Vorrei che questa lettera faccia capire almeno in parte quello che voglia dire espiare una condanna alla fine del 2002 in un carcere di massima sicurezza in Italia. L'unica cosa che si può garantire Rebibbia è la prigionia. Non c'è assolutamente niente che garantisca la salute fisica e mentale di chi e detenuto. Questo non è vittimismo ma l'assoluta verità su quello che vuol dire essere detenuti oggi. Qui dentro, ci sono persone che sono stati arrestati per reati di 12/13 anni fa e che nel frattempo si erano costruiti una vita vera, rinserendosi pienamente nella società. Piccoli reati che fanno solo ridere e per i quali la legge stesse prevede che la condanna venga tramutata in una multa. Ma questo per quanto assurdo, non è niente. Non c'è assistenza medica, il dottore e posso giurarlo sulla libertà, non viene da più di un mese. Ci sono persone che rischiano un arto per infezioni diretta alla cancrena, alle quali non viene fatta nessuna medicazione. Persone che hanno maturato la liberazione anticipata e che l'intera aerea educatori dovrebbero stendere una relazione di buona condotta, non hanno mai visto e sono costrette a rimanere in carcere, pur avendo scontato la loro condanna.

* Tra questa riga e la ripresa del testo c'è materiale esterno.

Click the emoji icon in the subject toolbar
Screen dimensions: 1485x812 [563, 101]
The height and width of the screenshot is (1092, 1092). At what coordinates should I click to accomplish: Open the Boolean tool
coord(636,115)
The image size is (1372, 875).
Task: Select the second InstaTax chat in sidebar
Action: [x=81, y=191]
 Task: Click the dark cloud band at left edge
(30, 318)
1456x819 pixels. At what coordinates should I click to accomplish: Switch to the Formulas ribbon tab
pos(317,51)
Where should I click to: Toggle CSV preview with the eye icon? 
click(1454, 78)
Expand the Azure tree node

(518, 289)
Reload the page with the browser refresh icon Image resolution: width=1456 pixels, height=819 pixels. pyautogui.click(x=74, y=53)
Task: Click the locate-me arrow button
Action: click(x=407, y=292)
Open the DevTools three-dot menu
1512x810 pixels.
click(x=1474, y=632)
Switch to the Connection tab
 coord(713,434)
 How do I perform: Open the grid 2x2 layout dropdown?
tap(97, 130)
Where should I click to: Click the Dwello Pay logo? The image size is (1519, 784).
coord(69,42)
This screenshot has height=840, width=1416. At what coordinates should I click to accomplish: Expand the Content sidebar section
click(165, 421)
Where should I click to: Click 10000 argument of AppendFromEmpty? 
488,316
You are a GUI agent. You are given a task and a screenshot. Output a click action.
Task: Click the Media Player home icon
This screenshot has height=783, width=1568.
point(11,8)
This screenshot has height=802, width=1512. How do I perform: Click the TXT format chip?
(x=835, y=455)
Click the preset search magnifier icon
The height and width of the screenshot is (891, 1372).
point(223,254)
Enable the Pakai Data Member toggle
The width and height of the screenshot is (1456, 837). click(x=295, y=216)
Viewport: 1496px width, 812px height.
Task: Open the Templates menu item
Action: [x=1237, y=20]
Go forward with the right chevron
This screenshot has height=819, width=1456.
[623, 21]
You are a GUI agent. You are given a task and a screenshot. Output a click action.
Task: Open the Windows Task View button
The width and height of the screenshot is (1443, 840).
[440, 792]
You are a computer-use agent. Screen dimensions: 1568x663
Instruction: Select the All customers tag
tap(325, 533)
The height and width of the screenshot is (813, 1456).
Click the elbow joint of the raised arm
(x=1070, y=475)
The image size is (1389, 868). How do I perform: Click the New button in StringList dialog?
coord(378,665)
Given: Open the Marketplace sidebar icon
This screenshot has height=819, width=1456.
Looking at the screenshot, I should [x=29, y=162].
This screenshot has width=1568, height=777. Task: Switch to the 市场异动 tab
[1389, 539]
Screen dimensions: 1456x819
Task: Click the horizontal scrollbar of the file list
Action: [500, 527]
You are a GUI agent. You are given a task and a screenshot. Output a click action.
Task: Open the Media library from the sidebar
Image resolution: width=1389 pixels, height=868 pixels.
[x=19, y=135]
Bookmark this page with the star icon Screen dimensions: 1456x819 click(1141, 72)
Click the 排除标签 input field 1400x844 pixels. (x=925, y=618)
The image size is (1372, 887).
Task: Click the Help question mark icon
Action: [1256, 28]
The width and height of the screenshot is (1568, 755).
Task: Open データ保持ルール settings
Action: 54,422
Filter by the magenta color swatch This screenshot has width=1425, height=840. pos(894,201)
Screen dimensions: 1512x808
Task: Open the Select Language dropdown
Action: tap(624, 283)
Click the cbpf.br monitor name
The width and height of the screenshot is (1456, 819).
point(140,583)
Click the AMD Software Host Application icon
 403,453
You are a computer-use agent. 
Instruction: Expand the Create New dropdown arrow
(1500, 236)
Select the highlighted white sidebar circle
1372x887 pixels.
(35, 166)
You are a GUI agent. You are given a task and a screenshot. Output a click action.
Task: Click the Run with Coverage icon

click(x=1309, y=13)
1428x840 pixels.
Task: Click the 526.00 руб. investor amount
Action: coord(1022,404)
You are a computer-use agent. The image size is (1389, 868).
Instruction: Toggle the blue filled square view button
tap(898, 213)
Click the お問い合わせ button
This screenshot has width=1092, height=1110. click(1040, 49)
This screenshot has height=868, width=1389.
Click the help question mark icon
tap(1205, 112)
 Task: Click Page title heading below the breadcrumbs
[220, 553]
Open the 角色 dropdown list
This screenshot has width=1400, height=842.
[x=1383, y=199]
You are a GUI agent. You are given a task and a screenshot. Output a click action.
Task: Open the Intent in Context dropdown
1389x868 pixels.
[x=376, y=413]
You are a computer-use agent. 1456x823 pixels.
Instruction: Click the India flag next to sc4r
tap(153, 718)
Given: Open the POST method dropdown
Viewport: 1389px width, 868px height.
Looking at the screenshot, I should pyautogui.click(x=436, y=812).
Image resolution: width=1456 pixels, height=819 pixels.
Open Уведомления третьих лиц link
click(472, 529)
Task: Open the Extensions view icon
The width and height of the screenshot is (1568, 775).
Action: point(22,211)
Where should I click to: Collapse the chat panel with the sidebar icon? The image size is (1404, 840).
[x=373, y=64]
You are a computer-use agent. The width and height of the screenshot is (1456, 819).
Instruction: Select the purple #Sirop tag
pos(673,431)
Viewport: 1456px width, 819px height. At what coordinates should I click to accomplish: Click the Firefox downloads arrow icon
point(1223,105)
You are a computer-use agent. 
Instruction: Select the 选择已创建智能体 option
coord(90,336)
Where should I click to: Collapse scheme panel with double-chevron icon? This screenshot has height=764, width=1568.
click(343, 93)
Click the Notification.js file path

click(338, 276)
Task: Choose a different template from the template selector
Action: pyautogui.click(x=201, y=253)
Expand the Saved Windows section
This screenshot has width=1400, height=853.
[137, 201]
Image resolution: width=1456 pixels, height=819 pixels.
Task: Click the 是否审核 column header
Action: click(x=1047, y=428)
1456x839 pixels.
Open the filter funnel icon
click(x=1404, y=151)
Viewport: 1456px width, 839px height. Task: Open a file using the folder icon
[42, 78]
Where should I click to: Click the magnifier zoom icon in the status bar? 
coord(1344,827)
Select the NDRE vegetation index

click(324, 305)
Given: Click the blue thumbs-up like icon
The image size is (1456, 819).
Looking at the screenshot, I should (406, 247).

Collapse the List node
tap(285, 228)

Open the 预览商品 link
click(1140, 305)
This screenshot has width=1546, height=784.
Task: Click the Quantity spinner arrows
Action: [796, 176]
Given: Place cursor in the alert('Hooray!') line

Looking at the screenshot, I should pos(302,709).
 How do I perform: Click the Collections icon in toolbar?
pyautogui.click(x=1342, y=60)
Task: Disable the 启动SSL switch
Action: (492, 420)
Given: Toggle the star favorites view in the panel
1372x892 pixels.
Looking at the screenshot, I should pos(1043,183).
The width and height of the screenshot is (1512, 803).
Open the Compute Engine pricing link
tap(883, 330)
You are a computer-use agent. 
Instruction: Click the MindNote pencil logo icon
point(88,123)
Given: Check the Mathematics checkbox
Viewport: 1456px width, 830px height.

I detenuti non sono mostri o alieni, sono persone che tutti voi, almeno come vicini di casa, conoscono. Persone che magari, anche giustamente, vengono private della libertà, ma che di sicuro ingiustamente, vengono private degli affetti, della salute e della ragione. Persone che vengono costrette a lavarsi in docce inguardabbili, larghe 60, 70 cm, dove a volte, vengono lavati anche i piatti. Nessun magistrato condanna una persona alla perdita della dignità, alla costrizione di dover dividere la cella, per quanto si pulisca, con degli scarafaggi. Due giorni fa, ho sentito l'intervista fatta ad Adriano Sofri, descriveva in breve cosa fosse la notte in carcere, i rumori sempre uguali e mai gli stessi, lamenti assurdi per motivi indescrivibili, rumori ai quali, nessuno tranne i detenuti e gli agenti conoscono. Anche chi dorme, dorme con la grande paura di svegliarsi in piena notte. Qualche tempo fa ho sentito l'on. Fini dire che il carcere deve far paura. Sì on. Fini, il carcere fa paura, ma molto di più ribrezzo. E se davvero deve rispecchiare lo stato e rieducare l'individuo… Qui on. nessuno si sente italiano e nessuno tantomeno viene rieducato. Veniamo condannati alla perdita della libertà e non alla più assurda forma di inciviltà e denigrazione. Venite e vedete cosa vuol dire essere condannati nel 2002 in Italia.
Gli unici momenti belli in questo posto sono il poter incontrare una persona che viene da fuori per aiutarci, guardarla negli occhi e vedere che c'è ancora tanta luce e che un giorno di nuovo, anche noi torneremo ad avere dentro di noi. Con questo spero di aver almeno in minima parte reso l'idea, che qui dentro, chiediamo solo di non essere costretti a fare una vita da 3° mondo. A tutti voi che avete ascoltato grazie.

Francesco

Fonte: lettera indirizzata alla trasmissione radiofonica la Conta in onda su Radio Onda Rossa.